Matériel d’endoscopie prêt pour le retrait d’un polype du côlon

Parlez à votre médecin si vous avez des antécédents familiaux de cancer colorectal, si un test de dépistage est positif, ou si vous présentez des signes comme du sang dans les selles, une anémie inexpliquée, une modification persistante du transit ou des douleurs abdominales inhabituelles.

Un polype du côlon ne signifie pas forcément cancer, mais il ne faut pas le banaliser. Le bon geste dépend de son type, de sa taille et de votre profil de risque. Dans de nombreux cas, le retrait est la meilleure façon de prévenir une évolution défavorable.

À retenir

  • Tous les polypes ne sont pas dangereux, mais certains peuvent devenir précancéreux.
  • La coloscopie permet de les repérer, de les retirer et de les analyser.
  • Le retrait est souvent recommandé pour les polypes adénomateux, volumineux ou suspects.
  • Le suivi après ablation dépend du résultat de l’analyse et de votre niveau de risque.

FAQ

Un polype du côlon est-il forcément un cancer ?

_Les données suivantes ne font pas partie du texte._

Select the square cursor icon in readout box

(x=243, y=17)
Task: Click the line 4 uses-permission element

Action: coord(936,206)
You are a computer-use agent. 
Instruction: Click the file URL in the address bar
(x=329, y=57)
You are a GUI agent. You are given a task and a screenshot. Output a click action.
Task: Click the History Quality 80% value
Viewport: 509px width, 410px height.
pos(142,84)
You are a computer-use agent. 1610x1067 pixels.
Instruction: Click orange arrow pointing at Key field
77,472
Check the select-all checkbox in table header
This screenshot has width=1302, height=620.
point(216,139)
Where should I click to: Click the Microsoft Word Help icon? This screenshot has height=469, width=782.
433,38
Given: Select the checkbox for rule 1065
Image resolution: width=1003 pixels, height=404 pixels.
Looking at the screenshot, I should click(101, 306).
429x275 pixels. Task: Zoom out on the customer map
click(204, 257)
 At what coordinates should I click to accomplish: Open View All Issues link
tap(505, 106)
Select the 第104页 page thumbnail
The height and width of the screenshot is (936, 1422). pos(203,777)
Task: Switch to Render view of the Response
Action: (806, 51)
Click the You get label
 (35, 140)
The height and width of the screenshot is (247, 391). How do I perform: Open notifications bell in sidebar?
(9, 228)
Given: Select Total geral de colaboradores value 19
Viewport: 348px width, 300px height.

Non. La plupart des polypes ne sont pas des cancers. En revanche, certains types, notamment les adénomes, peuvent évoluer vers un cancer colorectal s’ils ne sont pas retirés.

Faut-il retirer tous les polypes du côlon ?

Pas nécessairement, mais beaucoup sont retirés par prudence, surtout s’ils sont adénomateux, volumineux ou d’aspect suspect. La décision dépend du type, de la taille et du contexte.

Le retrait d’un polype se fait-il toujours pendant la coloscopie ?

Souvent oui, si la taille et la localisation le permettent. Certains polypes complexes peuvent nécessiter une technique endoscopique avancée ou, plus rarement, une chirurgie.

Que se passe-t-il après l’ablation d’un polype ?

Le polype est analysé en laboratoire. Le résultat permet de savoir s’il est bénin, précancéreux ou plus préoccupant, et de déterminer la date du prochain contrôle.

Quels symptômes peuvent faire penser à un polype du côlon ?

Beaucoup de polypes ne donnent aucun symptôme. Un saignement rectal, une anémie, un changement durable du transit ou des douleurs abdominales doivent toutefois être évalués.